◆ ACTIVITY:
The answer must consist solely of the lines from the line with "Image resolution: width=649" to the final line of the data below, reproduced exactly, pictures omitted.

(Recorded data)
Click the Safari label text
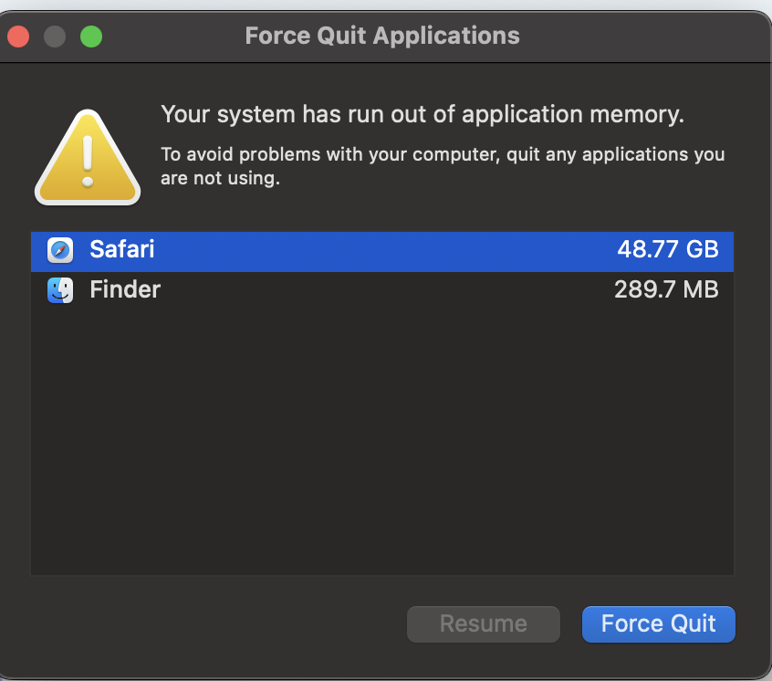 click(121, 249)
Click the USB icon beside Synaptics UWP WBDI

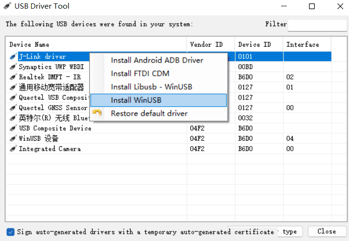click(x=13, y=67)
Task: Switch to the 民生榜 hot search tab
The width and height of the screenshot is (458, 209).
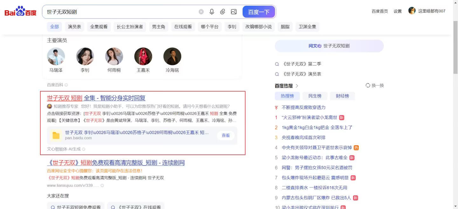Action: (x=315, y=96)

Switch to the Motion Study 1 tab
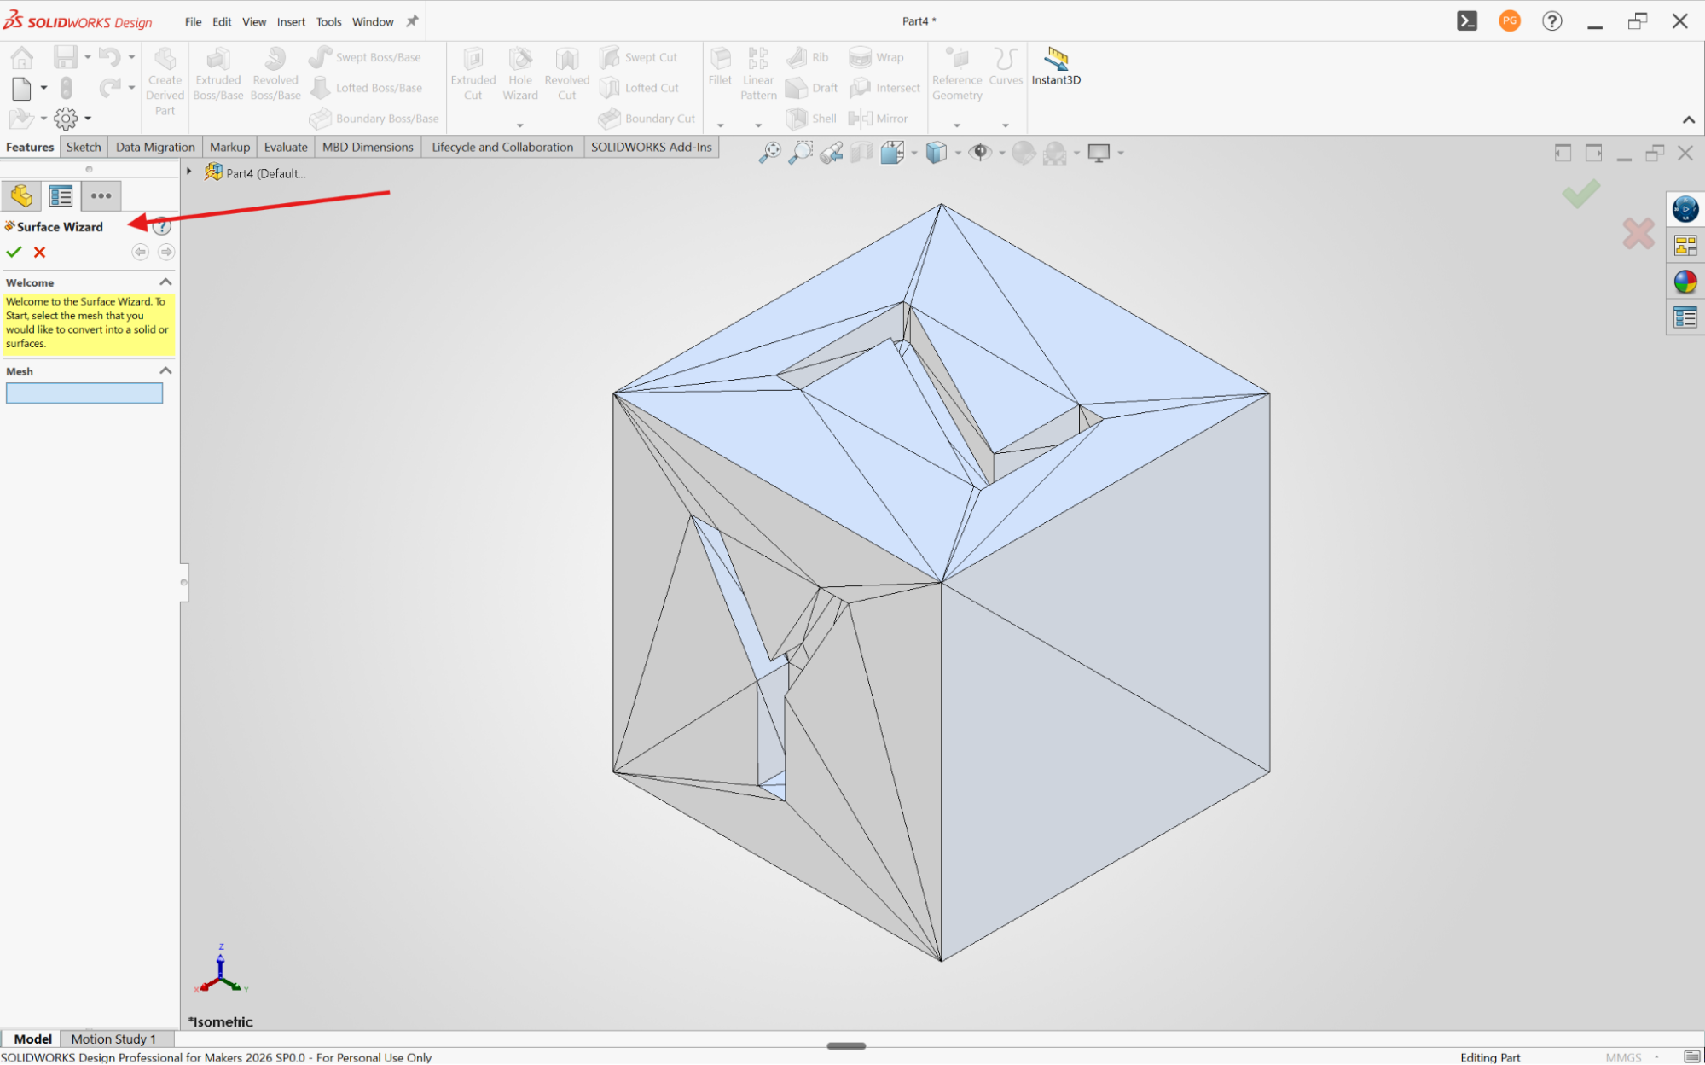pyautogui.click(x=113, y=1039)
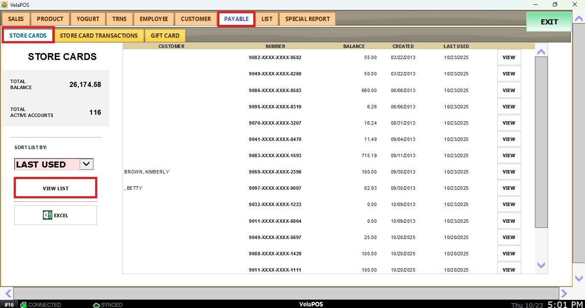Click the list scroll-down chevron arrow
Viewport: 585px width, 308px height.
tap(541, 265)
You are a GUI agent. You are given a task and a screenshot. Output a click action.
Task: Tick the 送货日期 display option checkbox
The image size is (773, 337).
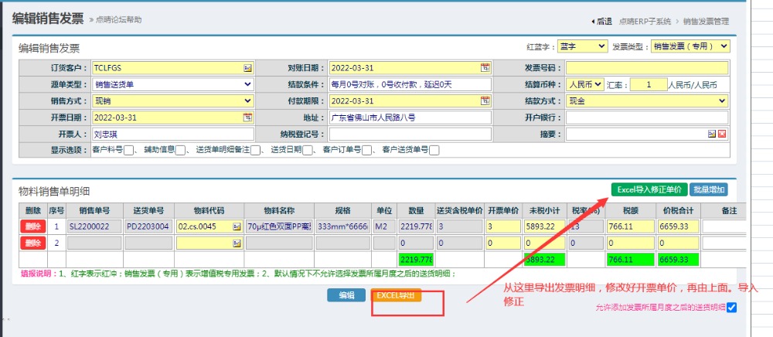(x=308, y=151)
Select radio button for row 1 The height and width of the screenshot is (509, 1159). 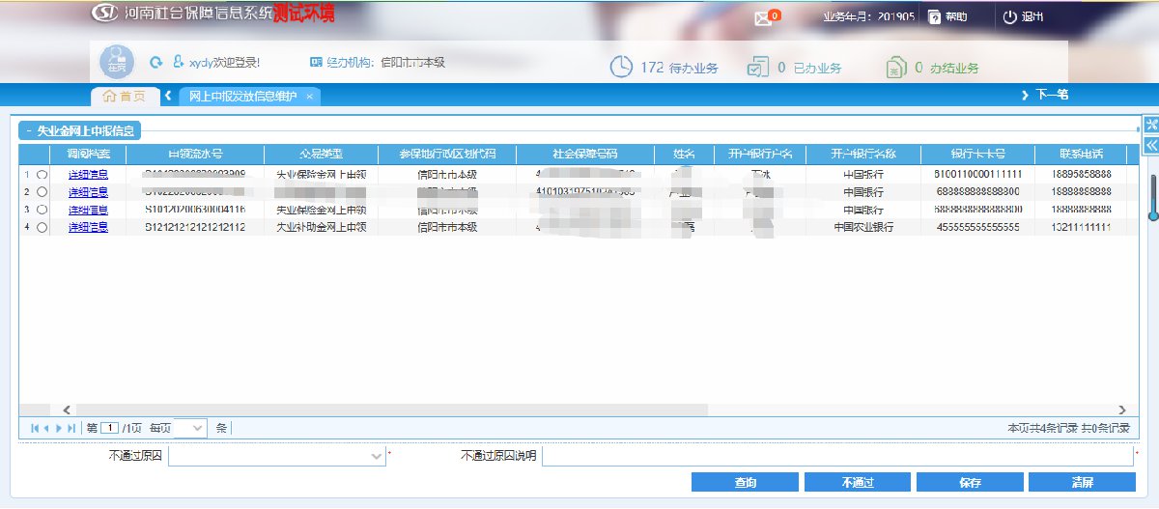42,175
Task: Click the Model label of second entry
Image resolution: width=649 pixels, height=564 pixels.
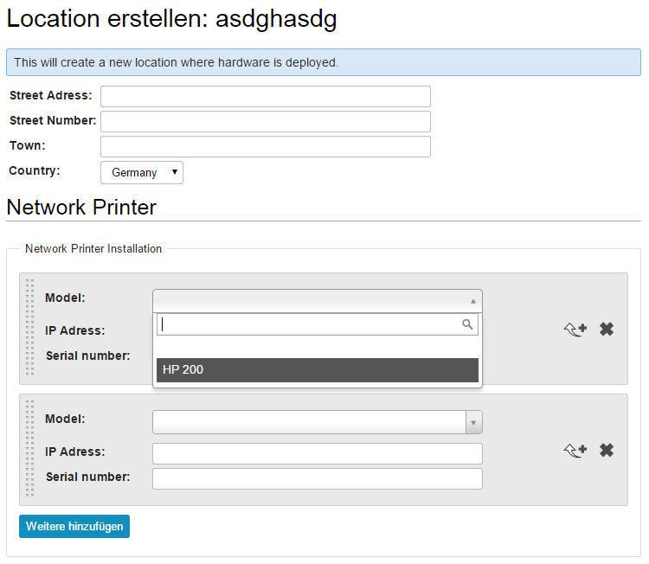Action: 65,419
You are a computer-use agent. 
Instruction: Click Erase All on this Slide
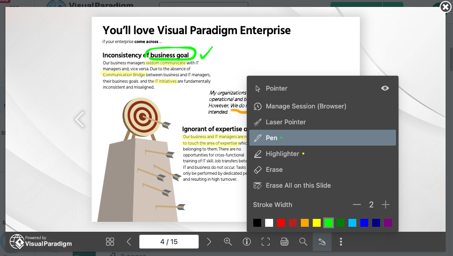(298, 185)
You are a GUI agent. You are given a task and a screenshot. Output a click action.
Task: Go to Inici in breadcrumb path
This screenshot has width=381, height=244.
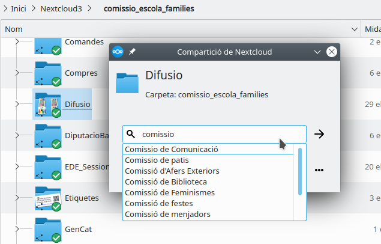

◆ RESPONSE AREA:
Image resolution: width=649 pixels, height=564 pixels.
Action: 65,419
You are a computer-use agent. 
Instruction: Click Erase All on this Slide
(298, 185)
You are a GUI agent. You are given a task and a screenshot. Output a click action.
Task: Go to Inici in breadcrumb path
This screenshot has width=381, height=244.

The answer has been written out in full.